The vast majority of the tensions surrounding universities came from the fact that students and masters of these institutions were often afforded special privileges, setting them apart from commoners in a variety of different ways. In her book on the subject, titled Scholarly Privileges in the Middle Ages, Pearl Kibre gives a detailed breakdown of exactly what privileges were afforded to scholars at universities in Bologna, Paris, Padua and Oxford – and how those privileges impacted those around them [2].

This is not to say that scholars were always treated as superior to those who lived around them – in fact,one of the main reasons why scholars were granted special privileges is that at first, they lacked any kind of legal protections. Many scholars traveled in order to study at universities, meaning that they were not citizens of the cities where they studied; As Kibre puts it, “They could expect no protection from the local laws or magistrates, since… they had left behind them their legal protectors…” [3]. In fact, one of the driving forces behind the initial formation of the universities was “obtaining for the masters and their students freedoms and privileges which would protect them from the judicial and financial demands” of the authorities that attempted to control and use them [4]. Unfortunately, granting these special rights rarely solved the problems, and often served to make them worse.

For an example of these escalating tensions let us look to the University of Oxford. One of the largest instigating incidents occurred in 1209 when a scholar accidentally killed a woman [5]. In retaliation, several scholars were arrested, and some were executed by officials of Oxford, leading to a closing of the university until King John all but ordered the city to agree to the demands of the scholars, which included a number of stipulations both trivial and important. To name just a few, the citizens were required to swear that they would not take “unfair advantage of the scholars”, “sell food and other necessities at a just and reasonable price”, set up a system by which the masters of the university had some control in setting the rent of their own property, and most importantly, the city had to swear to “uphold the traditional clerical or scholarly immunity from lay justice” including the immediate surrender of any who were currently arrested [5]. As one can see, most of their demands were quite reasonable, and served only to protect the scholars from being taken advantage of. However, the problems were not solved that easily.

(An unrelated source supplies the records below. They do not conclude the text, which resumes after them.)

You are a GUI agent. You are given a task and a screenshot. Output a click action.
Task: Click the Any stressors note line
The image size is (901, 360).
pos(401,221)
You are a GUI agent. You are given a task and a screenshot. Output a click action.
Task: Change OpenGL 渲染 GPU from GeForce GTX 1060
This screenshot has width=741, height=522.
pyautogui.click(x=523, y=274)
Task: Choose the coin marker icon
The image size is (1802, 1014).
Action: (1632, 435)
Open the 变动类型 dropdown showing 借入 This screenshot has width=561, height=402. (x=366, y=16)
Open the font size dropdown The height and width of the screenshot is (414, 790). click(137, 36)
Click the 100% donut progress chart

The scholars, despite having a say in setting the reasonable price for rents, complained to the King,who intervened with the city on their behalf yet again. This set of circumstances repeated itself over and over again – the scholars would complain to the current king, who would intervene on their behalf, granting the scholars more and more immunity from the magistrates of the city. Before long, the king granted the Chancellor of the university jurisdiction over any and all cases where one of the parties was a scholar – this included rental of houses, the sale of moveable articles in or around the city, and more [6]. As one might expect, this kind of unilateral power did not go unabused, according to the leaders of the city [7]. The Chancellor was accused of letting clerks who committed robberies, homicides, trespasses and other crimes roam free on the streets of Oxford, acting as they wished [8]. Even in cases where the perpetrators were arrested, the city claimed that they were often let go very quickly, or had very light punishments; meanwhile, a layperson who so much as laid a hand on a clerk could be all but assured a 40-day stint in the local prison.

It should be quite clear how these sorts of rulings and tensions might create the kind of tension displayed so proudly in a fantasy novel. While that is not to say that one should read The Name of the Wind and expect to study magic at the University of Oxford, it would not be entirely remiss to think of some of the events that transpire in the book as plausible,if not likely.

[1] Verger, Jaques. “The Universities and Scholasticism.” In The New Cambridge Medieval History, 256-76. Vol. 4. Cambridge, UK: Cambridge University Press, 1999.

[2] Kibre, Pearl. Scholarly Privileges in the Middle Ages; the Rights, Privileges, and Immunities of Scholars and Univerities at Bolgna, Padua, Paris, and Oxford. Cambridge, MA: Mediaeval Academy of America, 1962.

[3] Kibre, Scholarly Privileges, 8.

[4] Verger, New Cambridge, 259.

[5] Kibre, Scholarly Privileges, 269.